- EXERCISE OBJECTIVE -
Please rewrite everything from the line containing "coordinates (894, 337)." down to the line containing "pyautogui.click(x=124, y=92)", changing "screenshot" to "screen capture" and keeping all else the same. Give back only those lines of the records.
[Start of MATERIAL SHOWN]
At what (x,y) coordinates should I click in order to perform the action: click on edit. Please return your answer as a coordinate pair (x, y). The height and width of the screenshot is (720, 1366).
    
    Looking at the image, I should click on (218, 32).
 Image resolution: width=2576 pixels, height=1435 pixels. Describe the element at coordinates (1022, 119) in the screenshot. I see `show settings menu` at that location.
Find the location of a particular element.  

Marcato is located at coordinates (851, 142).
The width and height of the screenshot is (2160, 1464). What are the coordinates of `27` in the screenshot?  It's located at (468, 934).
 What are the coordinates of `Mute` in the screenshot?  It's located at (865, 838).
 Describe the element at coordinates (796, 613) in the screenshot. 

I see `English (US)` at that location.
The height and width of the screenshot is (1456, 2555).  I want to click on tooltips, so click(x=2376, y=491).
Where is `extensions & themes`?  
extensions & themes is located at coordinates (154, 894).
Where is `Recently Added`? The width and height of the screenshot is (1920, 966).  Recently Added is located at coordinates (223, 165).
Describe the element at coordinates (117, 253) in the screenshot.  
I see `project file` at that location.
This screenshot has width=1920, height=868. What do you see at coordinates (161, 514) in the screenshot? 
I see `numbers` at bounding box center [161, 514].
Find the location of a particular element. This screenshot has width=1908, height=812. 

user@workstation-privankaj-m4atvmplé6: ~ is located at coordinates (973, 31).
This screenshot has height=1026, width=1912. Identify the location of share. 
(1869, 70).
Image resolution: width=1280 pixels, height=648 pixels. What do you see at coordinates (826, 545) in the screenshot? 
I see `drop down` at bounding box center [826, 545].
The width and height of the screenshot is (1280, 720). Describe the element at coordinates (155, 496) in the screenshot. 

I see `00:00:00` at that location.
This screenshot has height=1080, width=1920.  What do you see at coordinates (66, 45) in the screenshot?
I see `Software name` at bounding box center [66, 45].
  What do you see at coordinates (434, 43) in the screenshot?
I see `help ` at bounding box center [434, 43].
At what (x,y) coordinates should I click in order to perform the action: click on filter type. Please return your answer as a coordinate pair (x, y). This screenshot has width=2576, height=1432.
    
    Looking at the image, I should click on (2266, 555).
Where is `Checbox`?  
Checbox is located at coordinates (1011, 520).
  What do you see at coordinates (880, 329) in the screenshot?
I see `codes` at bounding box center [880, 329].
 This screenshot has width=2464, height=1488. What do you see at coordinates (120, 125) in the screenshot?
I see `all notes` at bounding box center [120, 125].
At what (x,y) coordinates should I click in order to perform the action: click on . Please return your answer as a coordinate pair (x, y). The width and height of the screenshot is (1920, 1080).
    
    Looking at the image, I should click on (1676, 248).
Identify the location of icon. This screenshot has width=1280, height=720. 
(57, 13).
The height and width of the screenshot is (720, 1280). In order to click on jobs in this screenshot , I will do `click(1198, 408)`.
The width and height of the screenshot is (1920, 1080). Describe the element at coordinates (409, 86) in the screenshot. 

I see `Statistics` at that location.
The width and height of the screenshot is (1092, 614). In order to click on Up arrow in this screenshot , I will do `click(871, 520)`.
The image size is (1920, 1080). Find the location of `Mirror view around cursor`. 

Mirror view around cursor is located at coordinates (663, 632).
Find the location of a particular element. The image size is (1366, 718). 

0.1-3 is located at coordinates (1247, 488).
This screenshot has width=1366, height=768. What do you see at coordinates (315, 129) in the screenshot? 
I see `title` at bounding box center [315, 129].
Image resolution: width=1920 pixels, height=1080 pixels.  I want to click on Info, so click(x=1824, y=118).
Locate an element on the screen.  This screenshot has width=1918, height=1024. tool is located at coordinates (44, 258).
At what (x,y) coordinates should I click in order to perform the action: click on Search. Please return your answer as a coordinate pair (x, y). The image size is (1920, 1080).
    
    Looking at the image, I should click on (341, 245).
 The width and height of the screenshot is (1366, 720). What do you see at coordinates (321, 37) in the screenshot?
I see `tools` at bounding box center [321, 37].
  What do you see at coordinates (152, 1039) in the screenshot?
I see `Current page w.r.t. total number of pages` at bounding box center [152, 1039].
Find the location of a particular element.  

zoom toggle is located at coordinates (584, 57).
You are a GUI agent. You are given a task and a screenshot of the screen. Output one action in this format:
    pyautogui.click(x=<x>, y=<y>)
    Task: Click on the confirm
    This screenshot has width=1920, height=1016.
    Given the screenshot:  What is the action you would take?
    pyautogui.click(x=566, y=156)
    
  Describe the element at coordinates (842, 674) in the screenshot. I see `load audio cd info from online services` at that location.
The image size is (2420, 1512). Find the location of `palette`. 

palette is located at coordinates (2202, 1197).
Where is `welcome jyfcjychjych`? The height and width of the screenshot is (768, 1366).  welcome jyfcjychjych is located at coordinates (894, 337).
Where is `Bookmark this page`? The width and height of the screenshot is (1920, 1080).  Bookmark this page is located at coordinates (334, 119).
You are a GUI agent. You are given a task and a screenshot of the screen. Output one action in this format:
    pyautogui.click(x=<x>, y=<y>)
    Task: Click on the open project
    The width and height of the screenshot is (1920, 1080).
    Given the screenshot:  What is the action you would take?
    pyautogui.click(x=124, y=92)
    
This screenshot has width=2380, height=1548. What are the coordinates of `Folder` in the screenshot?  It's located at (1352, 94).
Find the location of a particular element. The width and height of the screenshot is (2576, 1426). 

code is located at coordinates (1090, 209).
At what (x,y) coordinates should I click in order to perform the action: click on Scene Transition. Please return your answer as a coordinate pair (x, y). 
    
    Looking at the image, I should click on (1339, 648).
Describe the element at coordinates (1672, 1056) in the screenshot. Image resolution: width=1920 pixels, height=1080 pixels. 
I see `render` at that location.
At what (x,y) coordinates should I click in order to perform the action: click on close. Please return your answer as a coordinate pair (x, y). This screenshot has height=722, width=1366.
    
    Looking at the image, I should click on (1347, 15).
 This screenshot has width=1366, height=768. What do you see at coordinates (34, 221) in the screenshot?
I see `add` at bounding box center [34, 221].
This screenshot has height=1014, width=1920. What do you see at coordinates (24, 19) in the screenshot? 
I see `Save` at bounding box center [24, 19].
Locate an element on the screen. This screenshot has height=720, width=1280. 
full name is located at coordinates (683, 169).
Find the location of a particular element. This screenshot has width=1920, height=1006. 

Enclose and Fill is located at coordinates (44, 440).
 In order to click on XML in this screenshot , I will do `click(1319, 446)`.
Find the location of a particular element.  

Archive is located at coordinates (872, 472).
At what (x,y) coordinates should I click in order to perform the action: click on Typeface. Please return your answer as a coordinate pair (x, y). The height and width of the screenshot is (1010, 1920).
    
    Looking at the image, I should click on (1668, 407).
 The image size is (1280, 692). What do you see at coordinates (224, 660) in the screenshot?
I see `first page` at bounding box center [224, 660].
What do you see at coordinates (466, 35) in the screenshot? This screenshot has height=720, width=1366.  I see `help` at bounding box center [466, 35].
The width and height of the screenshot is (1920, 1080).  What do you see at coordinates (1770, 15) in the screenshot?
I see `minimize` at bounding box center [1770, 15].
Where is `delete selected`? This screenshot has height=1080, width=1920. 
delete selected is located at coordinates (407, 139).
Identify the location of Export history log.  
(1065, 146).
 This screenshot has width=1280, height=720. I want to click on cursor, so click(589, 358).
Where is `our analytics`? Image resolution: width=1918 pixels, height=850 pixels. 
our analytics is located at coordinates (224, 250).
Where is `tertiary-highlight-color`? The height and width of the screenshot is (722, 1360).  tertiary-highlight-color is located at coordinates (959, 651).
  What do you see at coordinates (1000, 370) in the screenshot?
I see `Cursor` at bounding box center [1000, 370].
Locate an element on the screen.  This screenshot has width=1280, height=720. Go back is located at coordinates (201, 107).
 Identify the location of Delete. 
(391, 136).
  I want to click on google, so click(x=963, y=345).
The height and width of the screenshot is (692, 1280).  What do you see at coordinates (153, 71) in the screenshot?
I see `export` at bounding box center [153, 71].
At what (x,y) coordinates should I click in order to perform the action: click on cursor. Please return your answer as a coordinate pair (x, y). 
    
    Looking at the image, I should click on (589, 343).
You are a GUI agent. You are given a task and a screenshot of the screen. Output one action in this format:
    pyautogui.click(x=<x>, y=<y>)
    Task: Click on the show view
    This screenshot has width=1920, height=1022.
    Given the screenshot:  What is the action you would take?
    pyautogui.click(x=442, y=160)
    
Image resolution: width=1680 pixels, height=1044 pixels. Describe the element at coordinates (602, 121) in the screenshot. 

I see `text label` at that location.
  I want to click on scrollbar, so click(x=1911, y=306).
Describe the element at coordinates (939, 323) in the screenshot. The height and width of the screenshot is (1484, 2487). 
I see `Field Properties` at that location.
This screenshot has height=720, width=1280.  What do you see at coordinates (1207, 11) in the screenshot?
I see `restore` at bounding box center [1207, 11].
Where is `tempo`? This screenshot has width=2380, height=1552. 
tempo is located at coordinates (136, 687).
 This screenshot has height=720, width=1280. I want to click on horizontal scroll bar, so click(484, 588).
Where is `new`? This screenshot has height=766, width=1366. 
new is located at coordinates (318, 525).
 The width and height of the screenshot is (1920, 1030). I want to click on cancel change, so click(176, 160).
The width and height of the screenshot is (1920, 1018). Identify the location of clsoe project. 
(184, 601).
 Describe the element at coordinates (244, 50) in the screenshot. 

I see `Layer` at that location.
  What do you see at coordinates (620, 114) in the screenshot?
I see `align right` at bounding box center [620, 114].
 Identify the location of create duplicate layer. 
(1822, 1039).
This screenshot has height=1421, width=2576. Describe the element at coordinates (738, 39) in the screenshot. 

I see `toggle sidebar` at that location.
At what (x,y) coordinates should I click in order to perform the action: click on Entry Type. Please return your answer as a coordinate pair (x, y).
[End of MATERIAL SHOWN]
- SOLUTION TO THIS EXERCISE -
Where is `welcome jyfcjychjych`? The height and width of the screen capture is (768, 1366).  welcome jyfcjychjych is located at coordinates (894, 337).
Where is `Bookmark this page`? The width and height of the screen capture is (1920, 1080).  Bookmark this page is located at coordinates (334, 119).
You are a GUI agent. You are given a task and a screen capture of the screen. Output one action in this format:
    pyautogui.click(x=<x>, y=<y>)
    Task: Click on the open project
    The width and height of the screen capture is (1920, 1080).
    Given the screen capture:  What is the action you would take?
    pyautogui.click(x=124, y=92)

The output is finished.